YOUR GOAL:
Begin at the first line of the data below and stop after the line that has "tap(58, 57)". Rename "Select" to "Choose" throughout those lines, keep everything else the same, and leave out the pictures.

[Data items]

———

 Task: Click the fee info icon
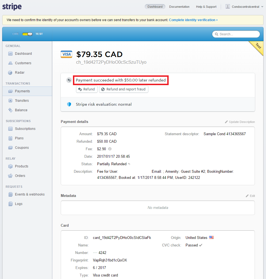click(110, 149)
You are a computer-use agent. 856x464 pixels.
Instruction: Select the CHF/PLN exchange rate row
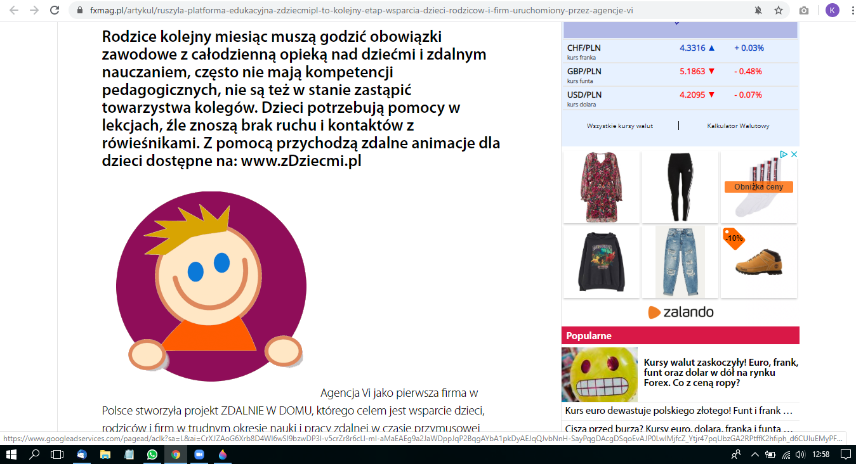[x=680, y=51]
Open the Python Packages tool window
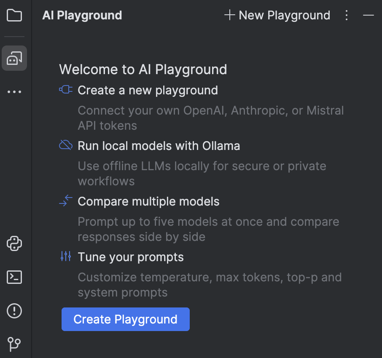Image resolution: width=382 pixels, height=358 pixels. click(x=14, y=243)
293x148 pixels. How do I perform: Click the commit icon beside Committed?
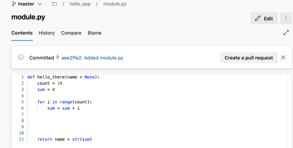tap(58, 57)
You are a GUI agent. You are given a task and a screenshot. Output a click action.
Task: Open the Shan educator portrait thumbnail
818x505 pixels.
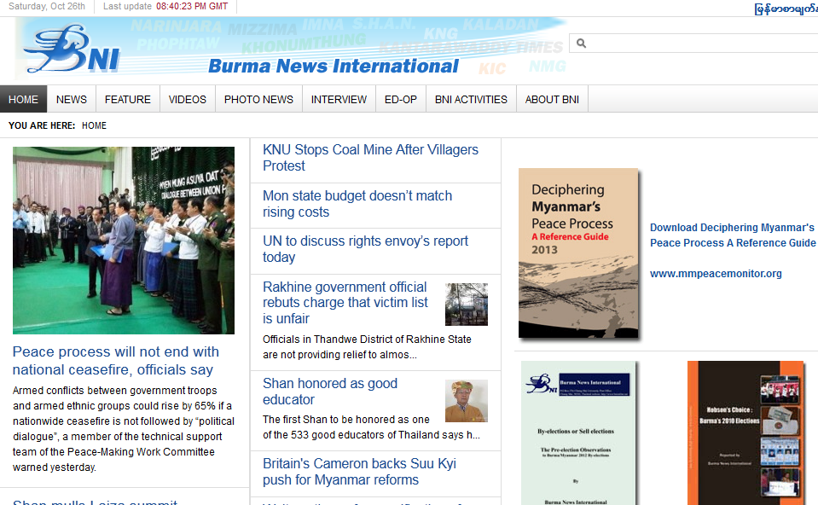click(466, 401)
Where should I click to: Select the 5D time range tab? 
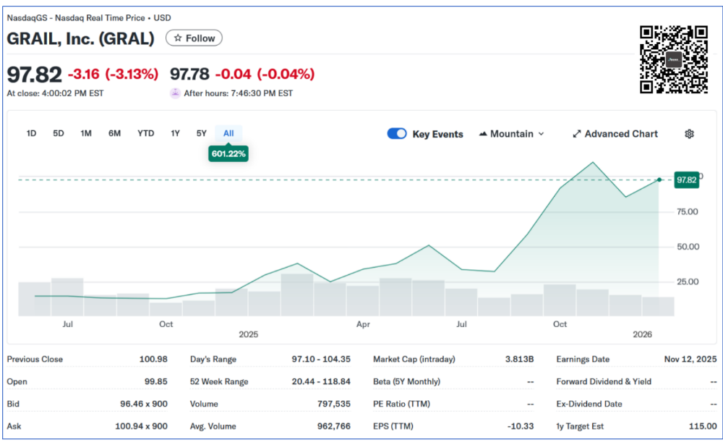59,133
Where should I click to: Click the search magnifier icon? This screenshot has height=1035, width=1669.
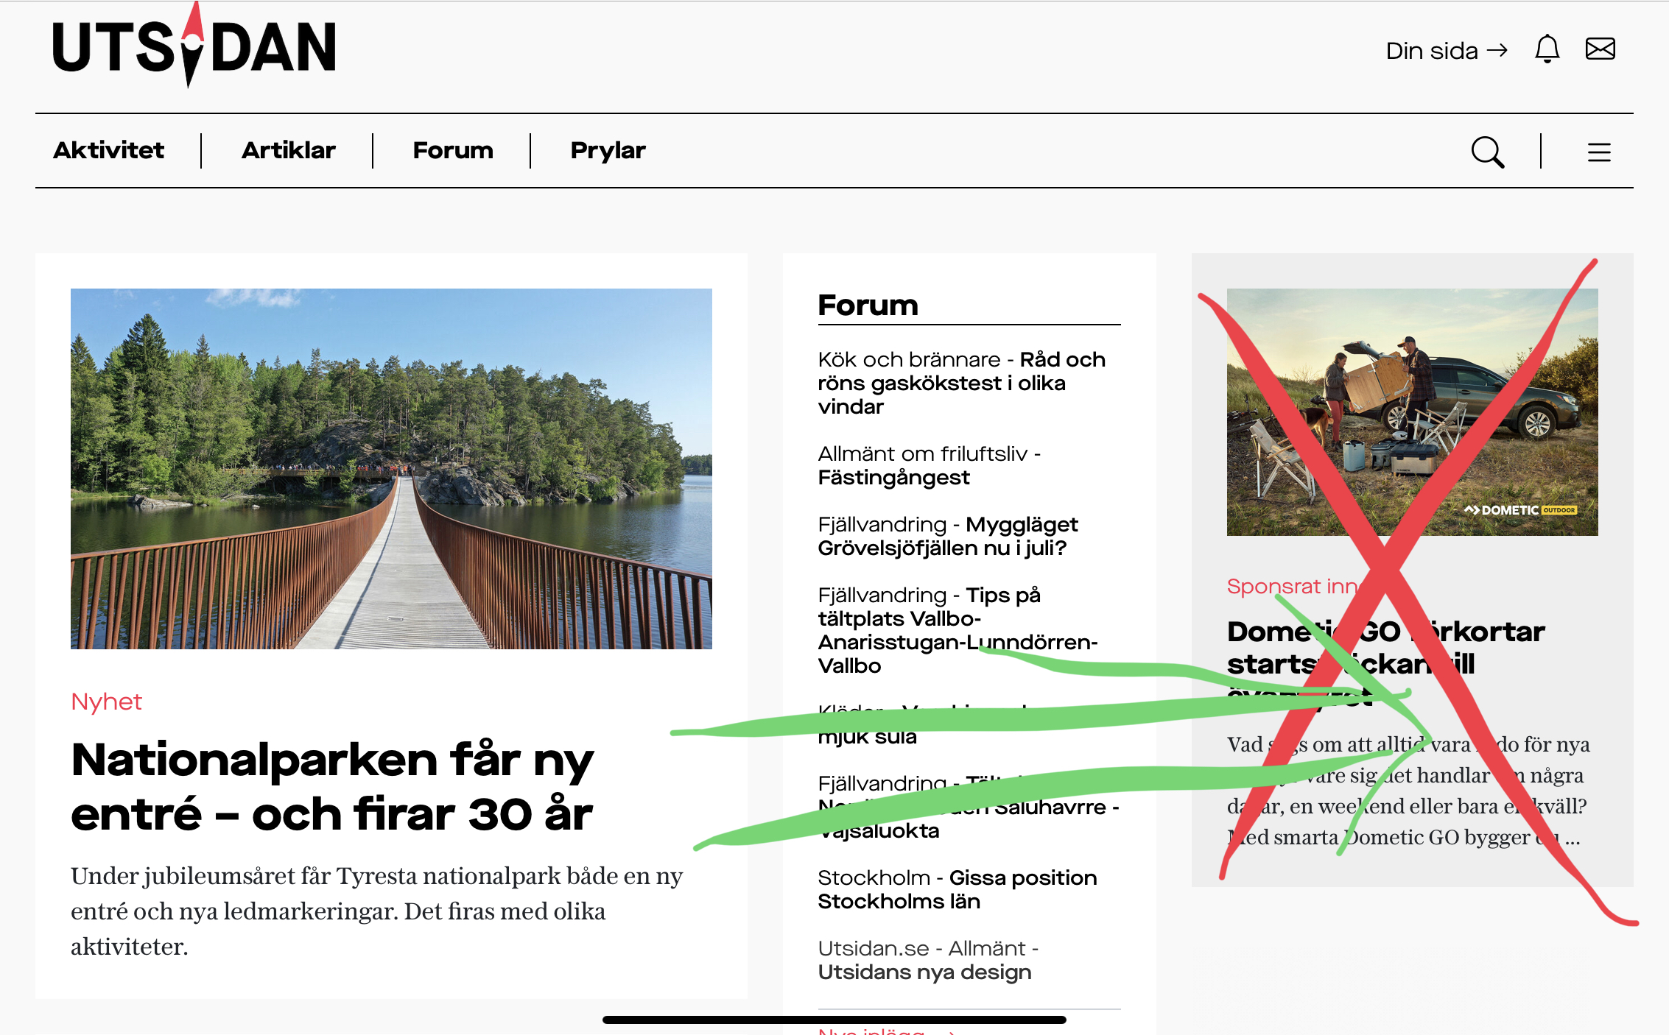coord(1487,152)
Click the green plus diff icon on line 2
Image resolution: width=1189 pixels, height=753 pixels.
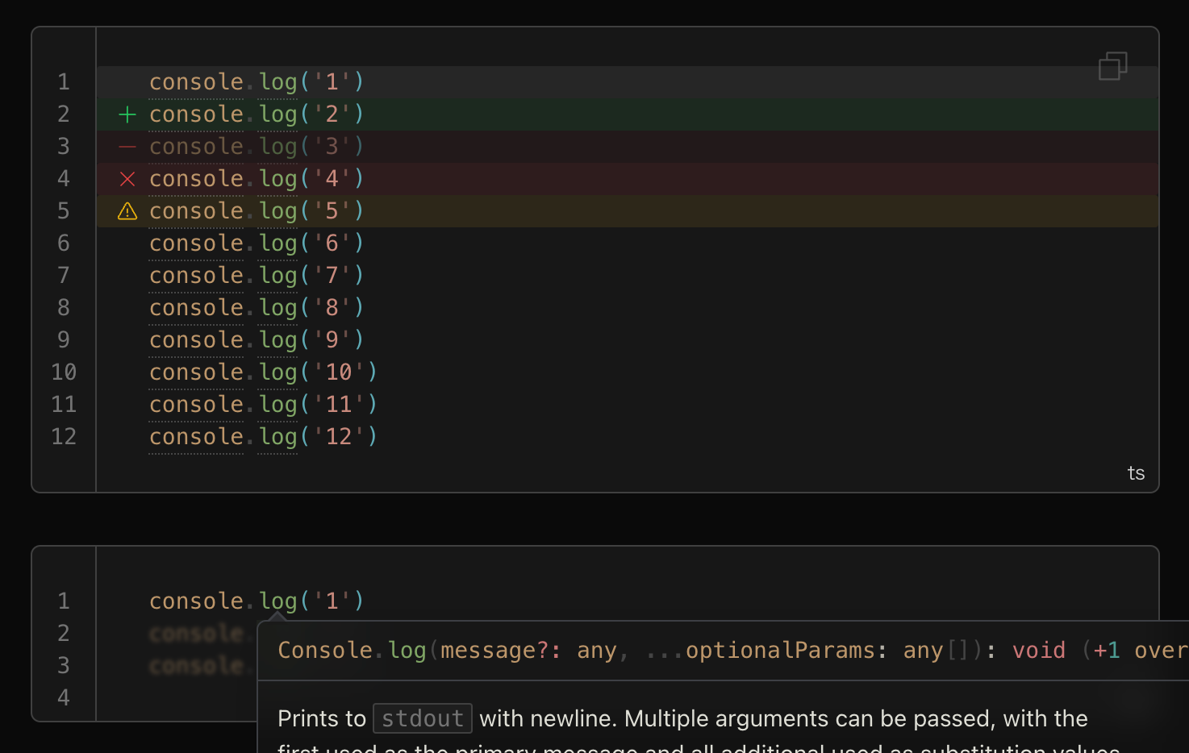127,114
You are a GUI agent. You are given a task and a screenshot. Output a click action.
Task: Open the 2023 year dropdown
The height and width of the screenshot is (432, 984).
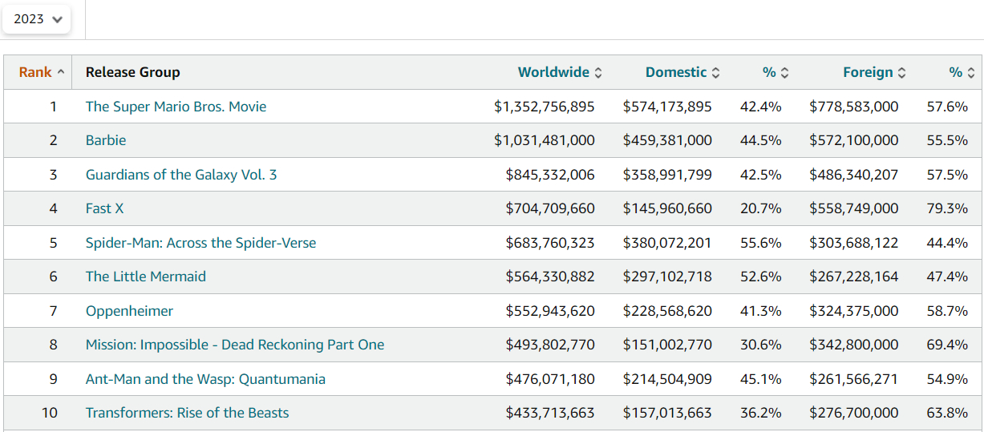click(37, 19)
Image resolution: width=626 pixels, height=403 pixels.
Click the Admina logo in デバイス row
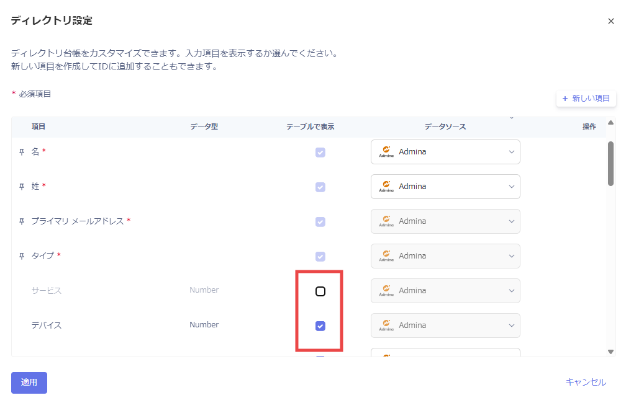386,326
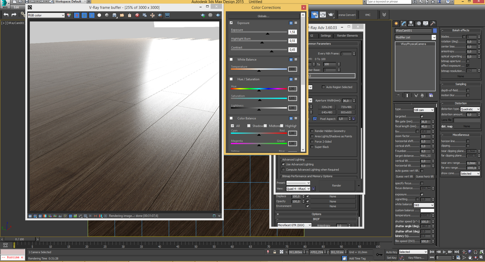Click the Render button
The height and width of the screenshot is (262, 485).
[336, 186]
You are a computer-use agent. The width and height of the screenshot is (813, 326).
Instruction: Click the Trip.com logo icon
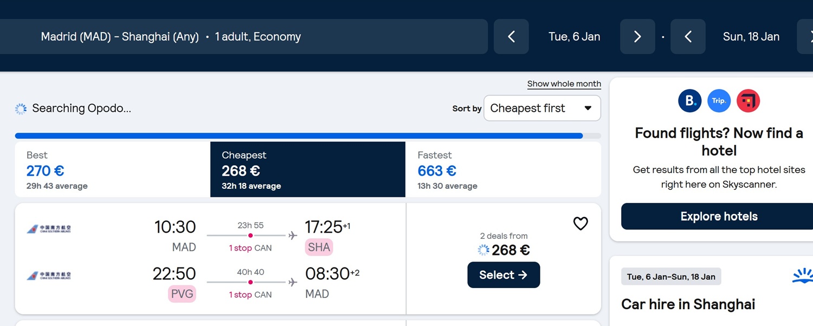pyautogui.click(x=719, y=101)
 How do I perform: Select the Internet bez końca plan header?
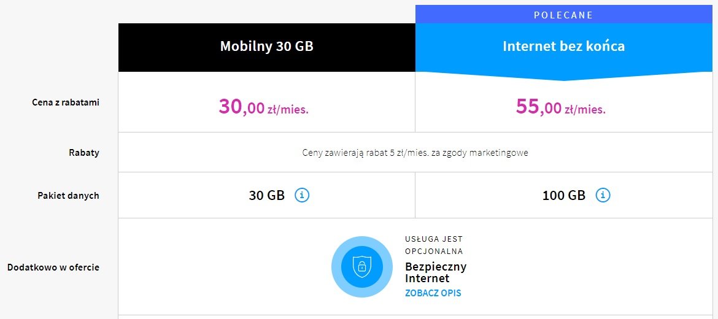coord(564,47)

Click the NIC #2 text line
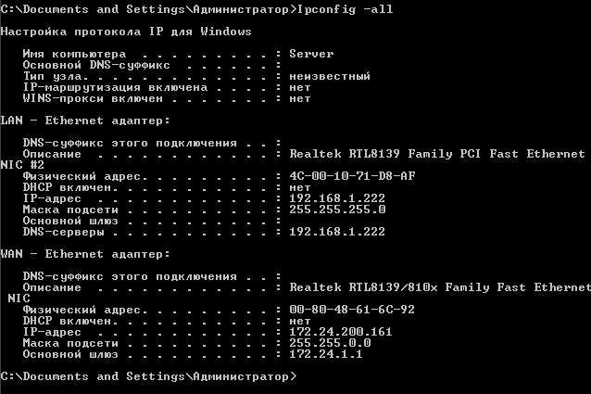(22, 165)
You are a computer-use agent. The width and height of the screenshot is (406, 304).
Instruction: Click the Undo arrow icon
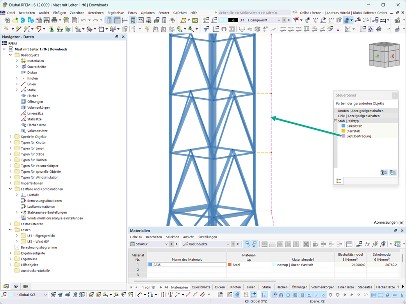click(84, 20)
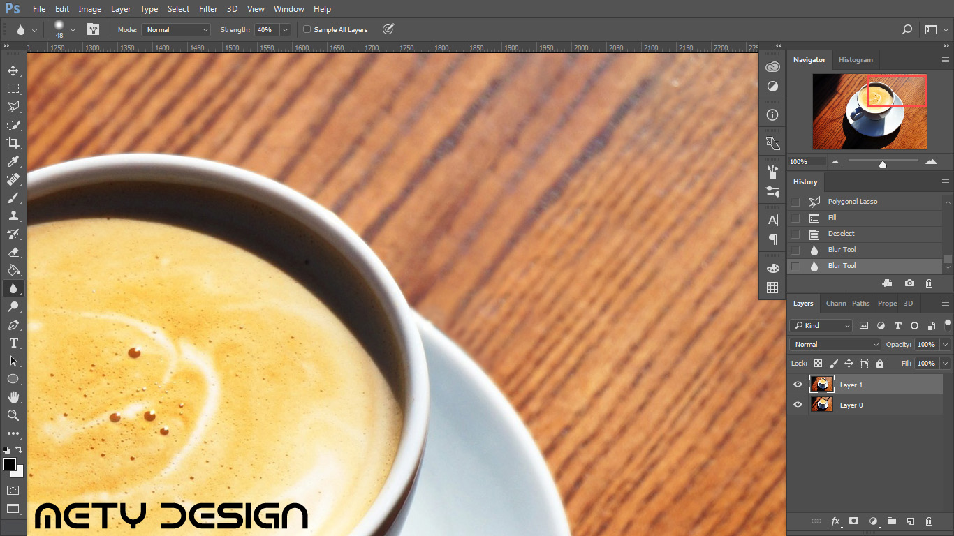Viewport: 954px width, 536px height.
Task: Select the Clone Stamp tool
Action: pyautogui.click(x=13, y=216)
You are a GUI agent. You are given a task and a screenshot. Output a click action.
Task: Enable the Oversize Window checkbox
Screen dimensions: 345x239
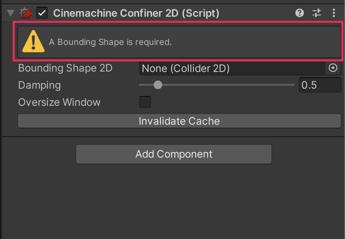pos(145,102)
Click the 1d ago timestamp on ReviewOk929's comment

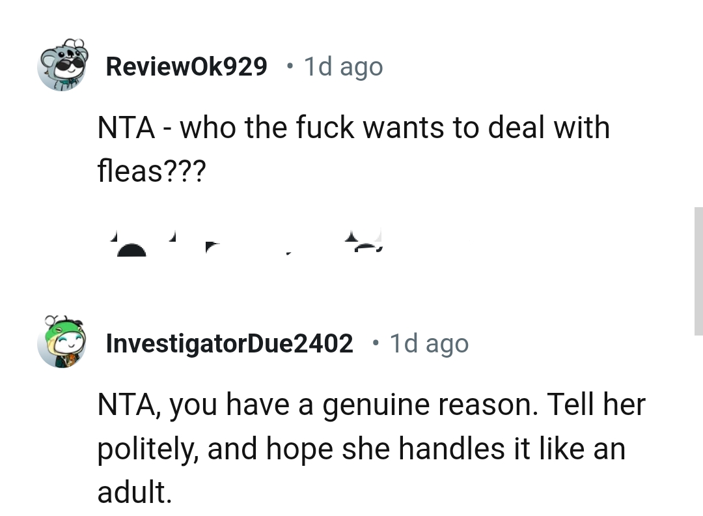pos(343,66)
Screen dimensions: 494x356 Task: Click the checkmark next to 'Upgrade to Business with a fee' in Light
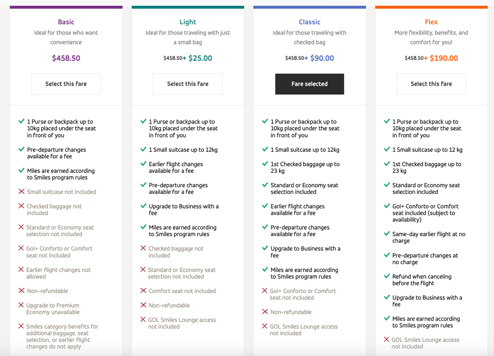coord(143,207)
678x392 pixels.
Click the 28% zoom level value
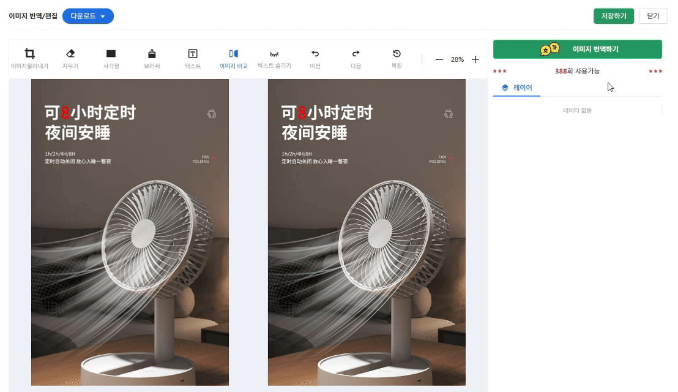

———

OUTPUT BELOW:
 Task: Click the fee info icon
click(110, 149)
You are a computer-use agent. 856x464 pixels.
Instruction: Choose the CHF/PLN exchange rate row
[x=680, y=51]
Open the Python Packages tool window
Image resolution: width=382 pixels, height=358 pixels. click(x=14, y=243)
293x148 pixels. How do I perform: Click the commit icon beside Committed?
tap(58, 57)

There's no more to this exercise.